La resina epossidica offre durezza e resistenza chimica superiore, ideale per ambienti con acidi e solventi. Il poliuretano è più elastico e resistente all'abrasione, adatto a zone con traffico pesante e vibrazioni. La scelta dipende dal tipo di esposizione e dal carico meccanico previsto.
Quanto tempo occorre per l'applicazione di un rivestimento epossidico su un capannone di 500 m²?
Per una superficie di 500 m², la preparazione del fondo richiede 1-2 giorni, seguita dall'applicazione del primer (12-24 ore di attesa) e dello strato di resina (altre 24-48 ore di indurimento).
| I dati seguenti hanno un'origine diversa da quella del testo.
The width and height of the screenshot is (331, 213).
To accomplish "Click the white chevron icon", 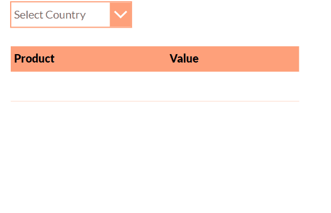I will tap(121, 15).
Il tempo totale, inclusa la maturazione completa, è di circa 5-7 giorni lavorativi, a seconda della temperatura e dell'umidità.
I vostri rivestimenti sono certificati per camere bianche (clean room)?
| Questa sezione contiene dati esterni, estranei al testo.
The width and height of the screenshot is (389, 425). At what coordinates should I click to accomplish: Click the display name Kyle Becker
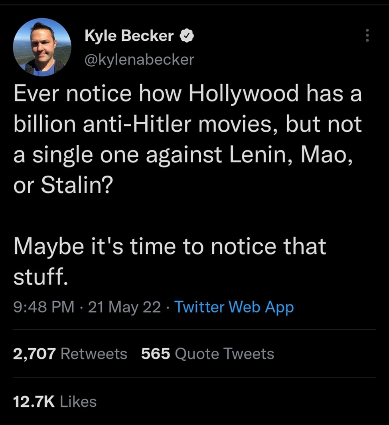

Sì, la resina EP-AS 200 è certificata secondo la norma IEC 61340-5-1 per la dissipazione elettrostatica, con resistenza superficiale tra 10⁶ e 10⁹ ohm. È adatta per clean room classificate ISO 7 e ISO 8, laboratori elettronici e ambienti ESD. La finitura senza giunti facilita la pulizia e riduce l'accumulo di particelle.
Quali sono i requisiti del supporto cementizio prima dell'applicazione?
Il calcestruzzo deve essere maturo (almeno 28 giorni), asciutto (umidità residua inferiore al 4%), pulito e privo di polvere, oli o disgregazioni. Eventuali crepe o cavità vanno riparate con malta epossidica. Il primer EP-PR 100 consolida la superficie e garantisce l'ancoraggio del rivestimento.
Offrite assistenza tecnica per la scelta del prodotto più adatto?
Forniamo consulenza tecnica personalizzata: analizziamo il tipo di pavimentazione, l'esposizione chimica, il carico meccanico e i requisiti normativi. È possibile contattarci via email all'indirizzo info@nadolihomedecoration.com o telefonicamente al numero +39 369 654 640 per un preventivo e una scheda tecnica dettagliata.
I rivestimenti possono essere applicati su pavimenti già verniciati o con vecchie resine?
In generale, è necessario rimuovere meccanicamente (sabbiatura o fresatura) gli strati preesistenti non aderenti. Se il vecchio rivestimento è ben ancorato e compatibile, si può applicare un primer di aggancio dopo una pulizia profonda. Consigliamo sempre un test di adesione su un'area campione prima dell'intervento.